Echo the part of the listing that opens with the line containing "Click the Forward arrow navigation icon" and closes with the line containing "will [115, 123].", reproducing those lines verbatim and nothing else.
+-------+
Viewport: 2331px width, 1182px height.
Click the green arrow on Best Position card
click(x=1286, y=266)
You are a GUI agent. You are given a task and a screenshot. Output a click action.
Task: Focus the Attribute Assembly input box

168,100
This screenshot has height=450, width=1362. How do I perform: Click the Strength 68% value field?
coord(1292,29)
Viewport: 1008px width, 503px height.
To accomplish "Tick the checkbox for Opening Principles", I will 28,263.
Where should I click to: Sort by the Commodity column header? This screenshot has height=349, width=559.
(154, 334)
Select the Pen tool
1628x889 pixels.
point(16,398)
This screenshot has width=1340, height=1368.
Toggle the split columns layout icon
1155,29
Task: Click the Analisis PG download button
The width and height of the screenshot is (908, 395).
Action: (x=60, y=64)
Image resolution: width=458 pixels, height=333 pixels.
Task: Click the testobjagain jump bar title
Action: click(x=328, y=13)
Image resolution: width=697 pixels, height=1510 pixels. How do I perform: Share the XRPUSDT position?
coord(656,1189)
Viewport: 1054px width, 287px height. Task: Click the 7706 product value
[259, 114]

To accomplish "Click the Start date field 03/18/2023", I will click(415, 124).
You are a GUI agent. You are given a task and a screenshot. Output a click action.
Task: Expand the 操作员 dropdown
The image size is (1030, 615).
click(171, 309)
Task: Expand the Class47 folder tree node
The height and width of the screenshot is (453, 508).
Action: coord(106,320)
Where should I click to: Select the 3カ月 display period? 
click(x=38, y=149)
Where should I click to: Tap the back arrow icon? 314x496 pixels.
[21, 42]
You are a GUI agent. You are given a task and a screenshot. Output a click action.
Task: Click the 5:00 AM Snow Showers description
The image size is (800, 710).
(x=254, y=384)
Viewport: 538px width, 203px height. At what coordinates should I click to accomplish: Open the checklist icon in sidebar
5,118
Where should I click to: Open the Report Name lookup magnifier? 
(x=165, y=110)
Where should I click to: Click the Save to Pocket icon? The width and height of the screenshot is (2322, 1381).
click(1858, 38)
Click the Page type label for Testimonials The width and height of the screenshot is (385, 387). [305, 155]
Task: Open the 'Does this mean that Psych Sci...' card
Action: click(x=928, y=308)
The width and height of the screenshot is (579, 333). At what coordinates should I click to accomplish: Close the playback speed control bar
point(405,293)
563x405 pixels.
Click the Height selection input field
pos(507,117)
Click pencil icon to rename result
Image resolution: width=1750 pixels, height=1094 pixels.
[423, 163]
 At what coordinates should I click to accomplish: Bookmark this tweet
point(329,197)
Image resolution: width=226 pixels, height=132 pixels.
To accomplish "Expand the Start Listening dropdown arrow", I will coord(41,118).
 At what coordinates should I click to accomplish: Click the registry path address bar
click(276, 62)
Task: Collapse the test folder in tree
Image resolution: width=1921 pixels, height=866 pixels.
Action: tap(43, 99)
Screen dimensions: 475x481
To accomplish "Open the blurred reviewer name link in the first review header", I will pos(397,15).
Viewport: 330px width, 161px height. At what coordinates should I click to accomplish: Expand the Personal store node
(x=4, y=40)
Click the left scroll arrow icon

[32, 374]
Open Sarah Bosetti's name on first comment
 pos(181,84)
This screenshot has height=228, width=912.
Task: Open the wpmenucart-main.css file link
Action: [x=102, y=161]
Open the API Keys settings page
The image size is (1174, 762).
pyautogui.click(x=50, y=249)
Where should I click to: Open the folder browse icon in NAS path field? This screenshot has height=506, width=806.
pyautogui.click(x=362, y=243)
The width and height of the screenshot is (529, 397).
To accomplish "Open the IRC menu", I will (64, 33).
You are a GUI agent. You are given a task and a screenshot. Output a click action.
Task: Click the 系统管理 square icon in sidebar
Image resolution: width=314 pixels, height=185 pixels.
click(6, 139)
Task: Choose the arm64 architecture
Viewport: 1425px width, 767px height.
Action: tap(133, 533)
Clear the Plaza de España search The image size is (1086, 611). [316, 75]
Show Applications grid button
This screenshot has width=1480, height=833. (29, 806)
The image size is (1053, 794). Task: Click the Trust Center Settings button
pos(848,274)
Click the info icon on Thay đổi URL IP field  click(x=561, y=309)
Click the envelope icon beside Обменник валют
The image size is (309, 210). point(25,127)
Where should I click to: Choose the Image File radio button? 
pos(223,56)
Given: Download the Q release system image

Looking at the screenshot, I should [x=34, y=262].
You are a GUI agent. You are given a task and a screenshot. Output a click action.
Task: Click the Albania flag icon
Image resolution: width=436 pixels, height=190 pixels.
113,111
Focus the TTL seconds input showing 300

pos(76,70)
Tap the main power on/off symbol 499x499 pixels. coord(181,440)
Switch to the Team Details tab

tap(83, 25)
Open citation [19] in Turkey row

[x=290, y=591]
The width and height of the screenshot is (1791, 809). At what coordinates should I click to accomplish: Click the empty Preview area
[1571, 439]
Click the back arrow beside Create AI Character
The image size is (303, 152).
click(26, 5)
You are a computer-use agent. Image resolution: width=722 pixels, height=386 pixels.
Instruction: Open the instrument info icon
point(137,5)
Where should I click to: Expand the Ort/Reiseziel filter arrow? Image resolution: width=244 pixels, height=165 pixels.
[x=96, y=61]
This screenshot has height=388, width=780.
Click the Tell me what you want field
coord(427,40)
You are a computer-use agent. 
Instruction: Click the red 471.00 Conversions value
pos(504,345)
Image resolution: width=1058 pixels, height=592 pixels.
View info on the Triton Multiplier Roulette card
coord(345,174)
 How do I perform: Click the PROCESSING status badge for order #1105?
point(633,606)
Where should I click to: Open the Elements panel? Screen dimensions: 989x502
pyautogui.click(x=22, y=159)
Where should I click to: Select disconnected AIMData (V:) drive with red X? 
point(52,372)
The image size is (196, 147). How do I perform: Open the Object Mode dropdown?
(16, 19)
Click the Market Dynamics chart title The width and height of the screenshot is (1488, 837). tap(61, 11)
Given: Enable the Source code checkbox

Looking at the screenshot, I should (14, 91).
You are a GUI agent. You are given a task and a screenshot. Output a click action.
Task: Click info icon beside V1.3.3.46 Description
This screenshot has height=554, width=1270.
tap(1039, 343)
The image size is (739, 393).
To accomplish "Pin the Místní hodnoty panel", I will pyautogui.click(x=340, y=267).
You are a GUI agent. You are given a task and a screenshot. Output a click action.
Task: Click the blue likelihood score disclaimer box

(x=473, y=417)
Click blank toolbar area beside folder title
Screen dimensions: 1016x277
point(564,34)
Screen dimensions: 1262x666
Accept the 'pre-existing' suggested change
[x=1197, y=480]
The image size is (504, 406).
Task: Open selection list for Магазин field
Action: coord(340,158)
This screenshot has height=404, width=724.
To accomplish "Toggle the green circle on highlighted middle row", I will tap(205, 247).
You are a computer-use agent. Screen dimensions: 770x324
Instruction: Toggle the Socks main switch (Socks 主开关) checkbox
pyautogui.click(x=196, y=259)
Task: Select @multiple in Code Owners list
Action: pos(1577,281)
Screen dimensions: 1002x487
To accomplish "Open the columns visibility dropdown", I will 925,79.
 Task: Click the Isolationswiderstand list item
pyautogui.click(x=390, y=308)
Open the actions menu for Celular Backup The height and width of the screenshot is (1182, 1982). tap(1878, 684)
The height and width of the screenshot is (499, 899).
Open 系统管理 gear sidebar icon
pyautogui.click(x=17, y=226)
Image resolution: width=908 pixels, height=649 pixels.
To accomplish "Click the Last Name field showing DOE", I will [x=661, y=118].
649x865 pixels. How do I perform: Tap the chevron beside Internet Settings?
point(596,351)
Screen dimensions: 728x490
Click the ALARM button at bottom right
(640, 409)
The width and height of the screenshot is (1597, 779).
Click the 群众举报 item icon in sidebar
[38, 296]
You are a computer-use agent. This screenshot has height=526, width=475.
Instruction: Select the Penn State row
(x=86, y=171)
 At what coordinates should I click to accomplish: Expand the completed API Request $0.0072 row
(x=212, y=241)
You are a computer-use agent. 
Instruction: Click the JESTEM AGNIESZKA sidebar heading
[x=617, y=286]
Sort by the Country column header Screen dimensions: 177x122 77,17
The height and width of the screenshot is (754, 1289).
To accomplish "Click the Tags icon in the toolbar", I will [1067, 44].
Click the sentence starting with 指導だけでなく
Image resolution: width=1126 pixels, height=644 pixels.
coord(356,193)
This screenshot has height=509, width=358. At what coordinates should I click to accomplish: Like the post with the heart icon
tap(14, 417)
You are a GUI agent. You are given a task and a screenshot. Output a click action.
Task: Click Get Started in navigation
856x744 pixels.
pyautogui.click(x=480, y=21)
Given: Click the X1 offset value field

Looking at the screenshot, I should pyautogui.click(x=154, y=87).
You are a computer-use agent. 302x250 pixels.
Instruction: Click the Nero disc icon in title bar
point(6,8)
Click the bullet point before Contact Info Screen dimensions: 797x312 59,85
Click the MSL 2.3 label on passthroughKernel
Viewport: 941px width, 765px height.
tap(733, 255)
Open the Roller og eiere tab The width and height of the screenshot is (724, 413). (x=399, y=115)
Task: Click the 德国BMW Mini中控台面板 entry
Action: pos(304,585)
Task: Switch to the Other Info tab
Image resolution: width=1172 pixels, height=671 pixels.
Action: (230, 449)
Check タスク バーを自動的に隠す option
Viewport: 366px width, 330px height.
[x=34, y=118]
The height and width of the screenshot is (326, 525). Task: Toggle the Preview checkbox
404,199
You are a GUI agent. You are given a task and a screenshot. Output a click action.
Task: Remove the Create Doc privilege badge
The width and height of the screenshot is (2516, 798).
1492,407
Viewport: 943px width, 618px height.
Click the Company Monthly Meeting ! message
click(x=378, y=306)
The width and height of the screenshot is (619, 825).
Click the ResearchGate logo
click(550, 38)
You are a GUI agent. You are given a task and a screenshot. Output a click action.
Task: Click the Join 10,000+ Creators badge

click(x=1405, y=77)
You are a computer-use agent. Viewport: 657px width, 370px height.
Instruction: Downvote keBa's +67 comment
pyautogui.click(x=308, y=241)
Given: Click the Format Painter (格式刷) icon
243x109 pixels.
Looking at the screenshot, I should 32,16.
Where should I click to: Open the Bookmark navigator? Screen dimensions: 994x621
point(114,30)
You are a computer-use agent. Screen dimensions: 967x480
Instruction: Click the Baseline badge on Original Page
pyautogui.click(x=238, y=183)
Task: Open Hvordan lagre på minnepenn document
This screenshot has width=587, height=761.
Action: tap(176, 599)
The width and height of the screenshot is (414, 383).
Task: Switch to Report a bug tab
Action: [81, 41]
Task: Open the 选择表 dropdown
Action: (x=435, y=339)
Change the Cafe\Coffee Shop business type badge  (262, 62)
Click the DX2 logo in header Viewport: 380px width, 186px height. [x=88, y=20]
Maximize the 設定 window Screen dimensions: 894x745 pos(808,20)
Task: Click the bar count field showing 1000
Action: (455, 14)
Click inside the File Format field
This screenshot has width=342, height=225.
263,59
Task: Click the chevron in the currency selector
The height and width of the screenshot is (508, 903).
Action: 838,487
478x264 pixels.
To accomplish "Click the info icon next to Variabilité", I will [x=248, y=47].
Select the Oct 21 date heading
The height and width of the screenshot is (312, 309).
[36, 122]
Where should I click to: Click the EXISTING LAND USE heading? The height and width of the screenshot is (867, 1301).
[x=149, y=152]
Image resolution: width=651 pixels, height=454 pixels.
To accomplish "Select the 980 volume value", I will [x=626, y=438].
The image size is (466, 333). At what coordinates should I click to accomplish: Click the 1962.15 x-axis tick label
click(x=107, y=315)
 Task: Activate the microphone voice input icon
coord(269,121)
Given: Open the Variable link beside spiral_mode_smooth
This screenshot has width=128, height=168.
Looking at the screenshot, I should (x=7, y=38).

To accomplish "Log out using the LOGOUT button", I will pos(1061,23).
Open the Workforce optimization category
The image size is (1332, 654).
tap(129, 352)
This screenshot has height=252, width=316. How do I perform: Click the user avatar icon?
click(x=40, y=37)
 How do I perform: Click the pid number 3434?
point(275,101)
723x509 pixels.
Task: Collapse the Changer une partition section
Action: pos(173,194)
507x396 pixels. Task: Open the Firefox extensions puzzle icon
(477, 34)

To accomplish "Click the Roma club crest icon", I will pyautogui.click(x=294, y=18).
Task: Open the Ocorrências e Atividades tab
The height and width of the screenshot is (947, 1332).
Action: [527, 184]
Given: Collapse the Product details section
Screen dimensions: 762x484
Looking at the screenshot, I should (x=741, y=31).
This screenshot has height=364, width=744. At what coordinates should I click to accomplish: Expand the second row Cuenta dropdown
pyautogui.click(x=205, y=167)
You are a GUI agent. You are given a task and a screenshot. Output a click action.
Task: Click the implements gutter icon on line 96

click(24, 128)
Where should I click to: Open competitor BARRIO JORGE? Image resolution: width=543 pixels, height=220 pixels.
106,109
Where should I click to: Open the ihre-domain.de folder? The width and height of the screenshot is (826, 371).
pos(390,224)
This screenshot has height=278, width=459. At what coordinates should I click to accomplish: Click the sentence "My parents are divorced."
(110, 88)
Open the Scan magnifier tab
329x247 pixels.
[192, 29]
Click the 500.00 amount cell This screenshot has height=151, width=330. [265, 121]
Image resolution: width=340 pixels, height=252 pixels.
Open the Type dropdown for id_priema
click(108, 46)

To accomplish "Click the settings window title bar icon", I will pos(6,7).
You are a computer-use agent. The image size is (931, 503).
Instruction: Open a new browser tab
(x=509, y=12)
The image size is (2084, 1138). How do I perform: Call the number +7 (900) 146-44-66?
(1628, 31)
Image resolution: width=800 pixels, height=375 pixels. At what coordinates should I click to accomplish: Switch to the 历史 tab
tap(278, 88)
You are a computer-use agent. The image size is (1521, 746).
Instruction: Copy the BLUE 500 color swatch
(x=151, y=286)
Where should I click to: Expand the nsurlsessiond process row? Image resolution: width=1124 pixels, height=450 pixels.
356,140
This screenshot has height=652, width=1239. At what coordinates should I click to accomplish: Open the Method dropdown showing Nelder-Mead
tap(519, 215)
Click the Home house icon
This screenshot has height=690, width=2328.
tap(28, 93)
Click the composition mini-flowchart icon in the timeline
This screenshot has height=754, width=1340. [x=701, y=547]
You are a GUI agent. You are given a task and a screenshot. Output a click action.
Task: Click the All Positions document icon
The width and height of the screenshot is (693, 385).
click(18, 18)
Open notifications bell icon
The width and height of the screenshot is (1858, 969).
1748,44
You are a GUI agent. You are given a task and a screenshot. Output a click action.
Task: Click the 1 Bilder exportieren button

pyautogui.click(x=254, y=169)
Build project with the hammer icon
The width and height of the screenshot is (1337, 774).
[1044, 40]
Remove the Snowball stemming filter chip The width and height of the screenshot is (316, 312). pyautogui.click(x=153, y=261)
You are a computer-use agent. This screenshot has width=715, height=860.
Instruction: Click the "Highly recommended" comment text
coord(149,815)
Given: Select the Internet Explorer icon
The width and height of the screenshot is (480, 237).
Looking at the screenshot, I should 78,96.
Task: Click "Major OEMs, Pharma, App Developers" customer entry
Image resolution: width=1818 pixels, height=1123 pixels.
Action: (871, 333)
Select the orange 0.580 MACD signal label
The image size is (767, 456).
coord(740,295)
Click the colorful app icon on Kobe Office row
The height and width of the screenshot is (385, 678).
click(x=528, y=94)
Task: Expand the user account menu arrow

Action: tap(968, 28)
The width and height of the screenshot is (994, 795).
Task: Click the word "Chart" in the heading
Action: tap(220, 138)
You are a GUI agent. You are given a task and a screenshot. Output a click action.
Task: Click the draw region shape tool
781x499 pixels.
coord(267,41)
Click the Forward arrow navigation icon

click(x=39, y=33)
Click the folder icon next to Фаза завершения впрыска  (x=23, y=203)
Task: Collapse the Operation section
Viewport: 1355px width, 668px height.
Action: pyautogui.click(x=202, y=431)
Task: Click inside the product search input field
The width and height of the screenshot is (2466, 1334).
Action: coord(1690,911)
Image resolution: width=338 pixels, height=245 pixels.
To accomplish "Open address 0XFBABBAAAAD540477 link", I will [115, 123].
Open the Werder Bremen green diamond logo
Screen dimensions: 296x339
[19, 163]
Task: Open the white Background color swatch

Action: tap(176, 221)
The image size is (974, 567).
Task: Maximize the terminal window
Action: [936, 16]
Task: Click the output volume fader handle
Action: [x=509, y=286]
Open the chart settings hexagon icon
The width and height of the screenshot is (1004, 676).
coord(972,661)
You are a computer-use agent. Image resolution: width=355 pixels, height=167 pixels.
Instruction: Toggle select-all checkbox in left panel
+-------+
## Full output
Click the Forward arrow navigation icon

click(x=39, y=33)
Click the folder icon next to Фаза завершения впрыска  (x=23, y=203)
Task: Collapse the Operation section
Viewport: 1355px width, 668px height.
Action: pyautogui.click(x=202, y=431)
Task: Click inside the product search input field
The width and height of the screenshot is (2466, 1334).
Action: coord(1690,911)
Image resolution: width=338 pixels, height=245 pixels.
To accomplish "Open address 0XFBABBAAAAD540477 link", I will [115, 123].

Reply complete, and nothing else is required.